start

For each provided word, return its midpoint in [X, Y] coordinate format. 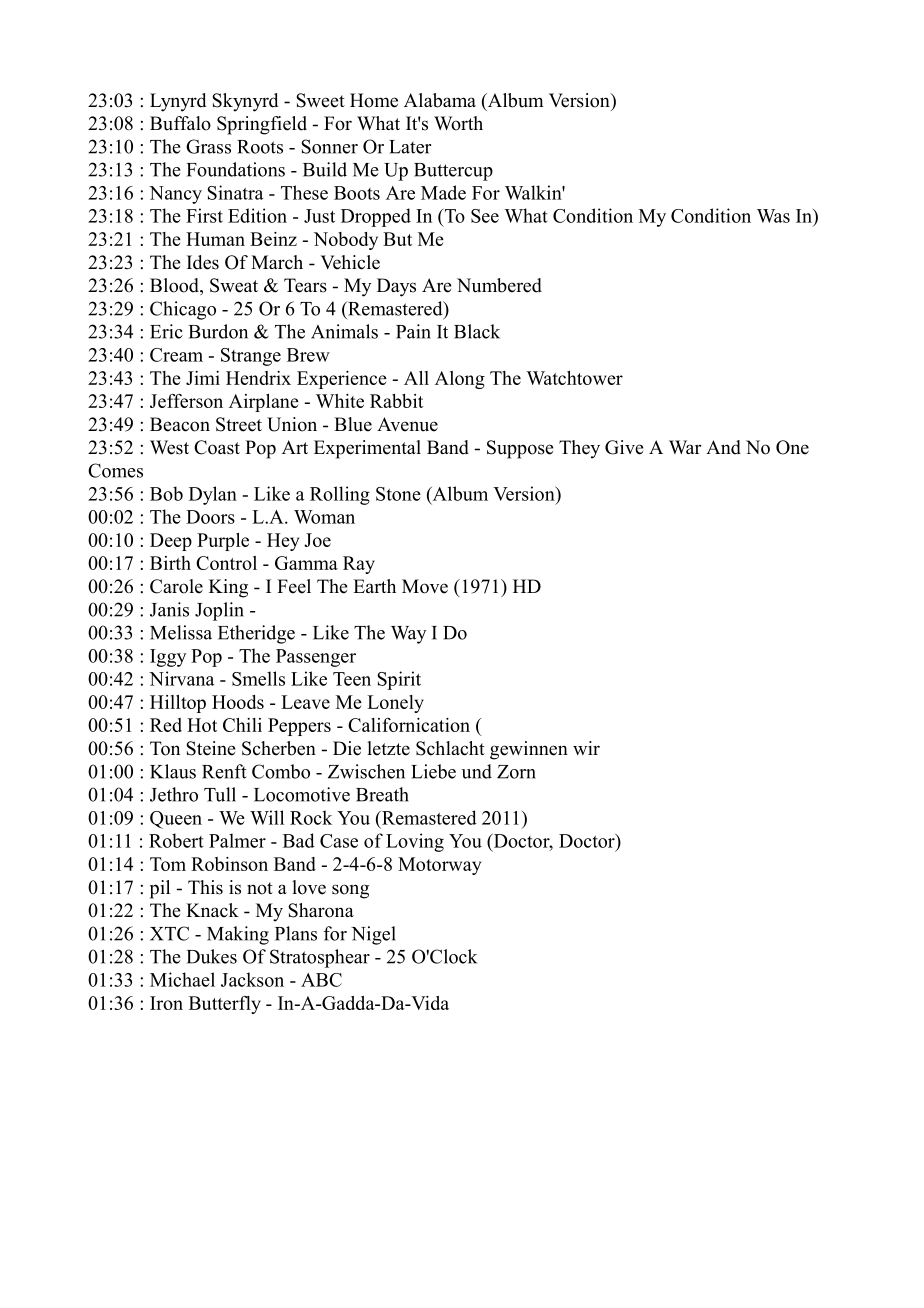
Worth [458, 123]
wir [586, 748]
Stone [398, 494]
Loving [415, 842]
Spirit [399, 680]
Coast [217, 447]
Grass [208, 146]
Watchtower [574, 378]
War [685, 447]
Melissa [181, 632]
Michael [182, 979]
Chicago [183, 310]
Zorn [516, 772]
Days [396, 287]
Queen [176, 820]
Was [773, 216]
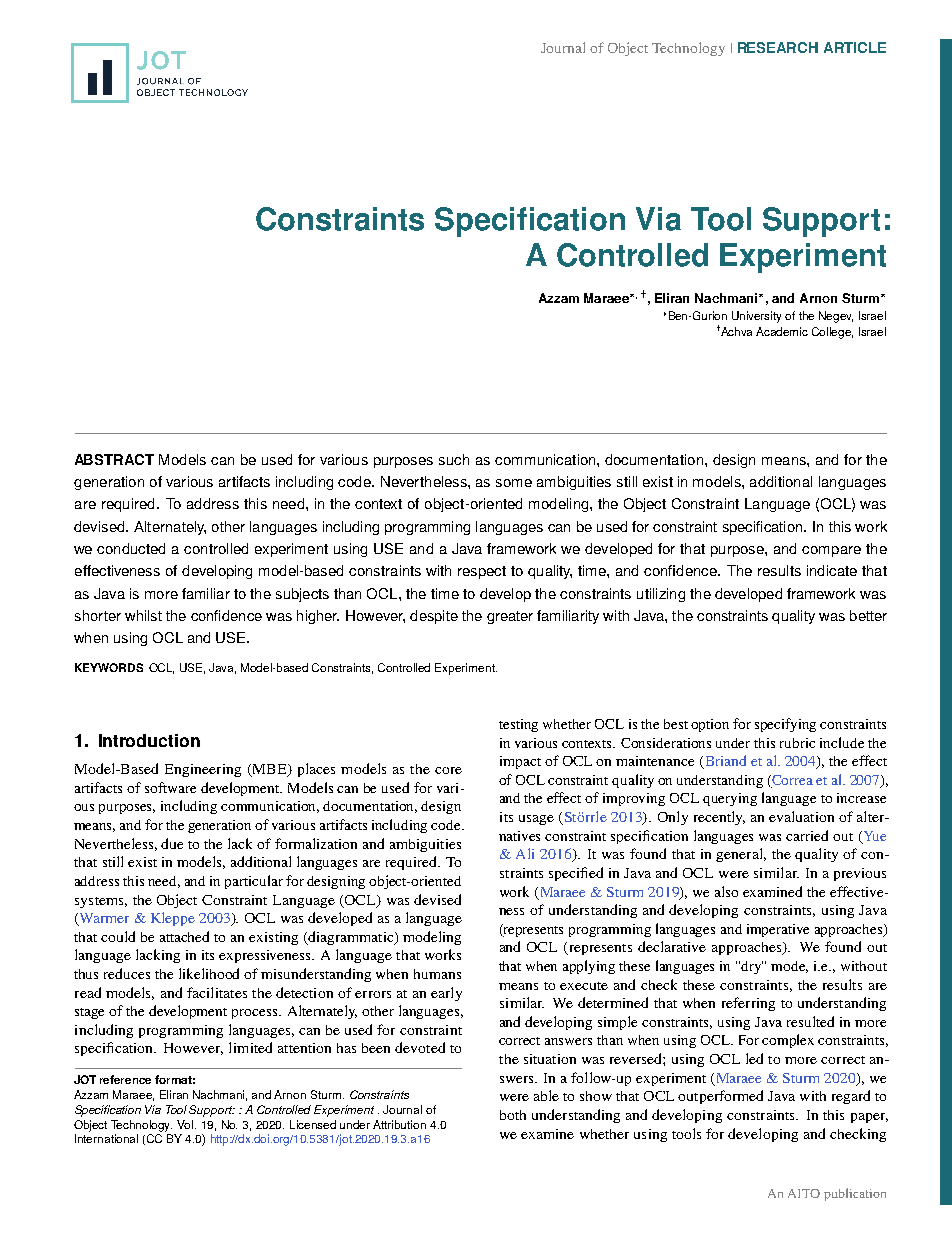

end
start

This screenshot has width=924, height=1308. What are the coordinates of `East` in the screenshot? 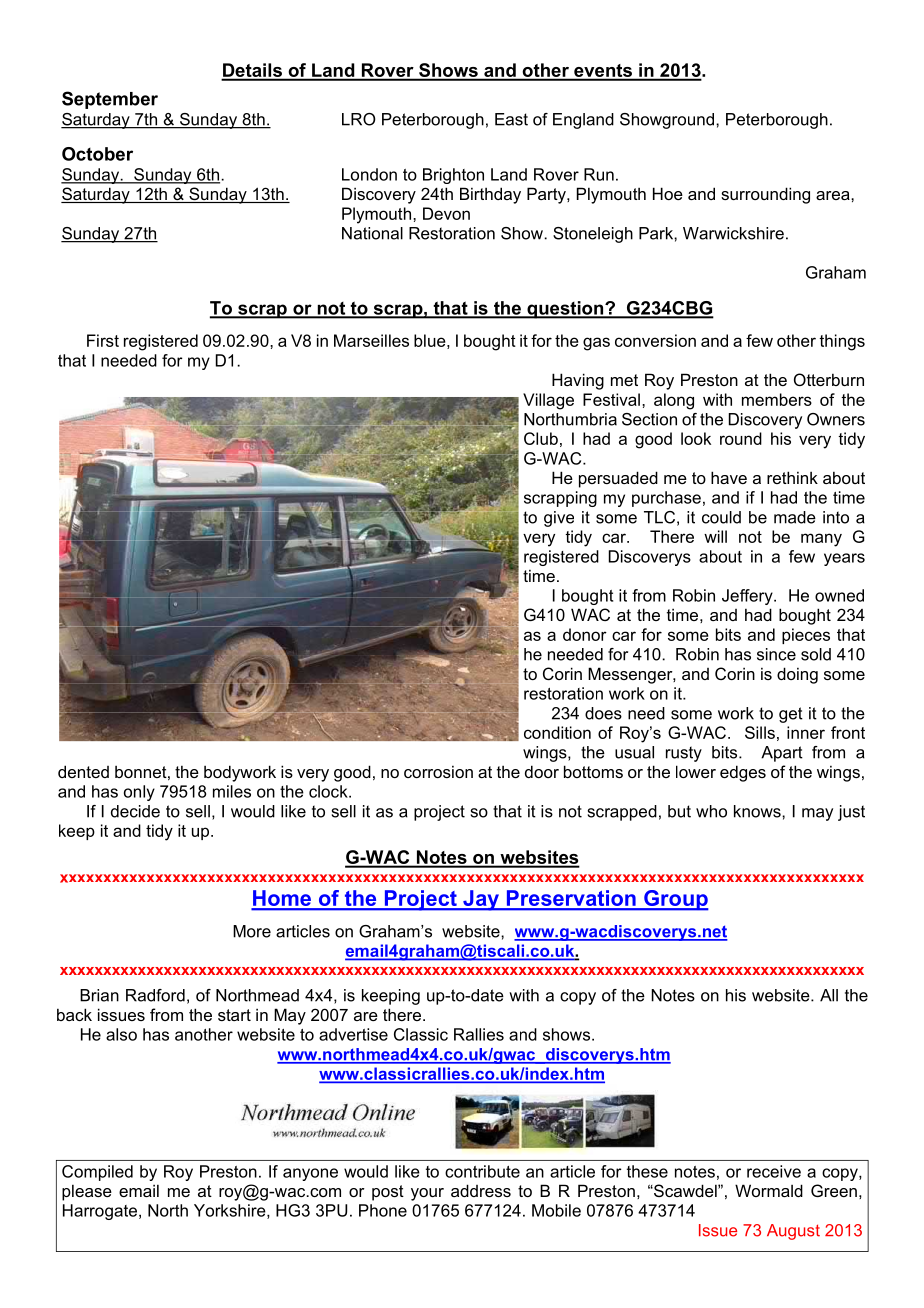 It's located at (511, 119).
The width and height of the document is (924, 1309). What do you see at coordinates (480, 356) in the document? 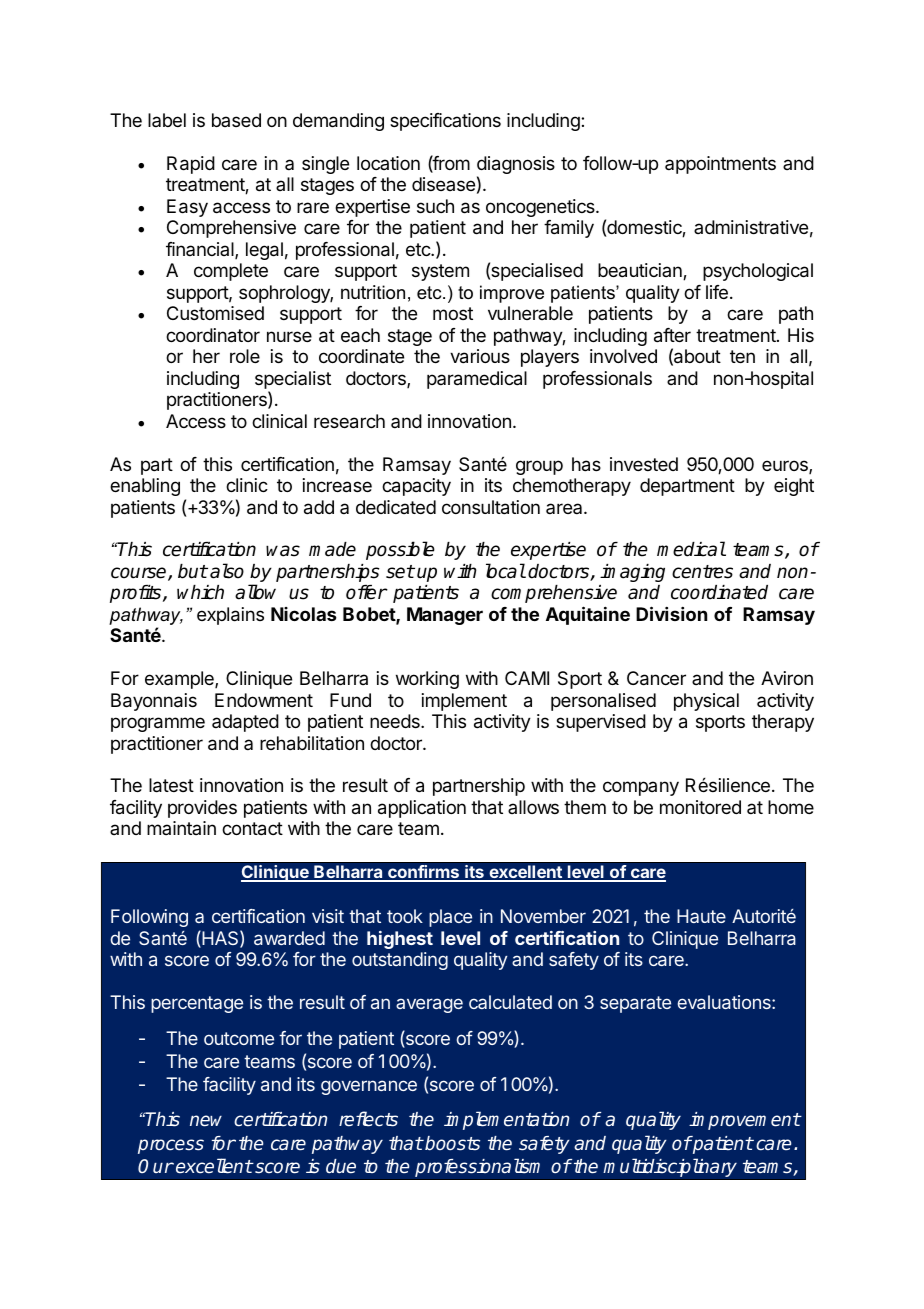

end

§ **WHAT YOU WILL DO**
Can you recast the records as a numbered list, starting with the line containing "For each provided" and going on through the line containing "Was [773, 216]", with blank lines dropped and the pictures left out?

§ **FINISHED ANSWER**
1. For each provided word, return its midpoint in [X, Y] coordinate format. 
2. Worth [458, 123]
3. wir [586, 748]
4. Stone [398, 494]
5. Loving [415, 842]
6. Spirit [399, 680]
7. Coast [217, 447]
8. Grass [208, 146]
9. Watchtower [574, 378]
10. War [685, 447]
11. Melissa [181, 632]
12. Michael [182, 979]
13. Chicago [183, 310]
14. Zorn [516, 772]
15. Days [396, 287]
16. Queen [176, 820]
17. Was [773, 216]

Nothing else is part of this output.